Start of Source data

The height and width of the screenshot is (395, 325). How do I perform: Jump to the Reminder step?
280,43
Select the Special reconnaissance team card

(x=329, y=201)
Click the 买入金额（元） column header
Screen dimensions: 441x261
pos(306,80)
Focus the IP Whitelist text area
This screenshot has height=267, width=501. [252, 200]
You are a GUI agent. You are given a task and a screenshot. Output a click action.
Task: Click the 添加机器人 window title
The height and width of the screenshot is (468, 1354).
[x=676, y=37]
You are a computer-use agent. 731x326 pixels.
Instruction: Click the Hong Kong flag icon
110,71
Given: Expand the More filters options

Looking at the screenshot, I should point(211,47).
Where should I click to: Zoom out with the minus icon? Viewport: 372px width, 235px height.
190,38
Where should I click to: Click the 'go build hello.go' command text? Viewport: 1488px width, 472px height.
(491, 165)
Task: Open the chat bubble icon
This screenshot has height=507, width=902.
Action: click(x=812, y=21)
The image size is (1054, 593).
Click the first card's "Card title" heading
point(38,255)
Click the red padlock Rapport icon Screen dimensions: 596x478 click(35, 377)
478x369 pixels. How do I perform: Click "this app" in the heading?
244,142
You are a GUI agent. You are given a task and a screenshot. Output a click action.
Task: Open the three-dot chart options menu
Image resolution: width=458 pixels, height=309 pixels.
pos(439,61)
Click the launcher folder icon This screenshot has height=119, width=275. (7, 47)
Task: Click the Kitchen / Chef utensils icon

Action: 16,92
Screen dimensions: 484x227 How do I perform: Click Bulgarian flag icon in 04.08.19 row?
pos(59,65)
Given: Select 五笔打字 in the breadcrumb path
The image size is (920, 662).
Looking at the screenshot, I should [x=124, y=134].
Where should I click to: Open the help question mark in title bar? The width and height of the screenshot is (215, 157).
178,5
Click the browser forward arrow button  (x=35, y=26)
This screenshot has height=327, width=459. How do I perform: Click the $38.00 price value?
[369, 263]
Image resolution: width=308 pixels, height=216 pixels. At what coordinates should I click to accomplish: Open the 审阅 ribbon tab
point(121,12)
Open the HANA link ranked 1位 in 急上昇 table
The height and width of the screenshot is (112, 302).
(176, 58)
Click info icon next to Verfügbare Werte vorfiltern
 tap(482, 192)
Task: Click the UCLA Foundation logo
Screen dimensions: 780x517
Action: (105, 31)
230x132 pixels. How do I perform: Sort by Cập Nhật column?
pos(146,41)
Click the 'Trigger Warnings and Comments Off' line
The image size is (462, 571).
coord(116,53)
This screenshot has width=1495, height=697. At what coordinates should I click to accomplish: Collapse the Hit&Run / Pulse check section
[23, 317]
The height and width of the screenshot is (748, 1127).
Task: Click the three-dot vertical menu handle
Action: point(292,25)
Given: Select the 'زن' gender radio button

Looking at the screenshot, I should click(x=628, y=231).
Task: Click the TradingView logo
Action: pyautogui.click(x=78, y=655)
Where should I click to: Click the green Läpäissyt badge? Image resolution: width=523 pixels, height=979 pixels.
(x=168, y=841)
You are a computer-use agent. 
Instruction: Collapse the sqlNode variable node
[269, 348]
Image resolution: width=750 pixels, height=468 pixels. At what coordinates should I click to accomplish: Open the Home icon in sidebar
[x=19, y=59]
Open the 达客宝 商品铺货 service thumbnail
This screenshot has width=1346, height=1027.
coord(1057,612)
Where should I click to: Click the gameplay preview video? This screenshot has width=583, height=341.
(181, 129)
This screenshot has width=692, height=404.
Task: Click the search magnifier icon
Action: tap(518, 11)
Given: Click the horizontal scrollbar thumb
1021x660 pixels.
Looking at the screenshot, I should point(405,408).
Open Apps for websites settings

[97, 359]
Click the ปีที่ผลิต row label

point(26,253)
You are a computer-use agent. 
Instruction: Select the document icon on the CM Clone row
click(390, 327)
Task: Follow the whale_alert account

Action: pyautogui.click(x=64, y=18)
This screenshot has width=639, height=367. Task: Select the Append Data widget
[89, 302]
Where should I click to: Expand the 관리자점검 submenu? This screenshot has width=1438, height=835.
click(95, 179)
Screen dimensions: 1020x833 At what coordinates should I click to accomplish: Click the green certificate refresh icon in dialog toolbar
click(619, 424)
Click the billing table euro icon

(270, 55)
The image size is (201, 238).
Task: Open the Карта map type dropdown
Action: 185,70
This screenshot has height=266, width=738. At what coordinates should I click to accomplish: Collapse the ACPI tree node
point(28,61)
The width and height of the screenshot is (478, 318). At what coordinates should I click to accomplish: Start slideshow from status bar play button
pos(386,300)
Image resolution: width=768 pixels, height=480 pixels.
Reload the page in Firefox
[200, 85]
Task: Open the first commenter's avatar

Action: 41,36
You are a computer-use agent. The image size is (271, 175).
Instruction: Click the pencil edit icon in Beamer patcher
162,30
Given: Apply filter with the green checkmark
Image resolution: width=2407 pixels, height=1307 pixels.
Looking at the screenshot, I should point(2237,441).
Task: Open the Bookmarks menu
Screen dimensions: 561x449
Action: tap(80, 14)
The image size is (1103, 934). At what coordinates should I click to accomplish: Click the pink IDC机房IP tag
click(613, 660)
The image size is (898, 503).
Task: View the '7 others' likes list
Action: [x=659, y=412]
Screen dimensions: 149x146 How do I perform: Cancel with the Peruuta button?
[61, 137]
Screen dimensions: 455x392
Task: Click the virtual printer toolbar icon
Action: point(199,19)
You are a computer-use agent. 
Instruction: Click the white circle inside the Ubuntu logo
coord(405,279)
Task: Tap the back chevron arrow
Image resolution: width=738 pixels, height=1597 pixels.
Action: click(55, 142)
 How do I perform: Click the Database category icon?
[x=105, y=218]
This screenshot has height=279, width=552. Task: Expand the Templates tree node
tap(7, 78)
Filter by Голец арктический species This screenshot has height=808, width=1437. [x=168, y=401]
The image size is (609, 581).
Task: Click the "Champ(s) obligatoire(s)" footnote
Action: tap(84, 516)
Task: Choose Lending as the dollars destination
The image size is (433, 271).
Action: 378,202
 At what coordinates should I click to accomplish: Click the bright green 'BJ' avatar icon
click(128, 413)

End of Source data

## Work instructions
Copy out the line holding "Instruction: Click the pencil" along with all lines after it through the end of the entries, exactly and only these.

## Task result
Instruction: Click the pencil edit icon in Beamer patcher
162,30
Given: Apply filter with the green checkmark
Image resolution: width=2407 pixels, height=1307 pixels.
Looking at the screenshot, I should point(2237,441).
Task: Open the Bookmarks menu
Screen dimensions: 561x449
Action: tap(80, 14)
The image size is (1103, 934). At what coordinates should I click to accomplish: Click the pink IDC机房IP tag
click(613, 660)
The image size is (898, 503).
Task: View the '7 others' likes list
Action: [x=659, y=412]
Screen dimensions: 149x146 How do I perform: Cancel with the Peruuta button?
[61, 137]
Screen dimensions: 455x392
Task: Click the virtual printer toolbar icon
Action: point(199,19)
You are a computer-use agent. 
Instruction: Click the white circle inside the Ubuntu logo
coord(405,279)
Task: Tap the back chevron arrow
Image resolution: width=738 pixels, height=1597 pixels.
Action: click(55, 142)
 How do I perform: Click the Database category icon?
[x=105, y=218]
This screenshot has height=279, width=552. Task: Expand the Templates tree node
tap(7, 78)
Filter by Голец арктический species This screenshot has height=808, width=1437. [x=168, y=401]
The image size is (609, 581).
Task: Click the "Champ(s) obligatoire(s)" footnote
Action: tap(84, 516)
Task: Choose Lending as the dollars destination
The image size is (433, 271).
Action: 378,202
 At what coordinates should I click to accomplish: Click the bright green 'BJ' avatar icon
click(128, 413)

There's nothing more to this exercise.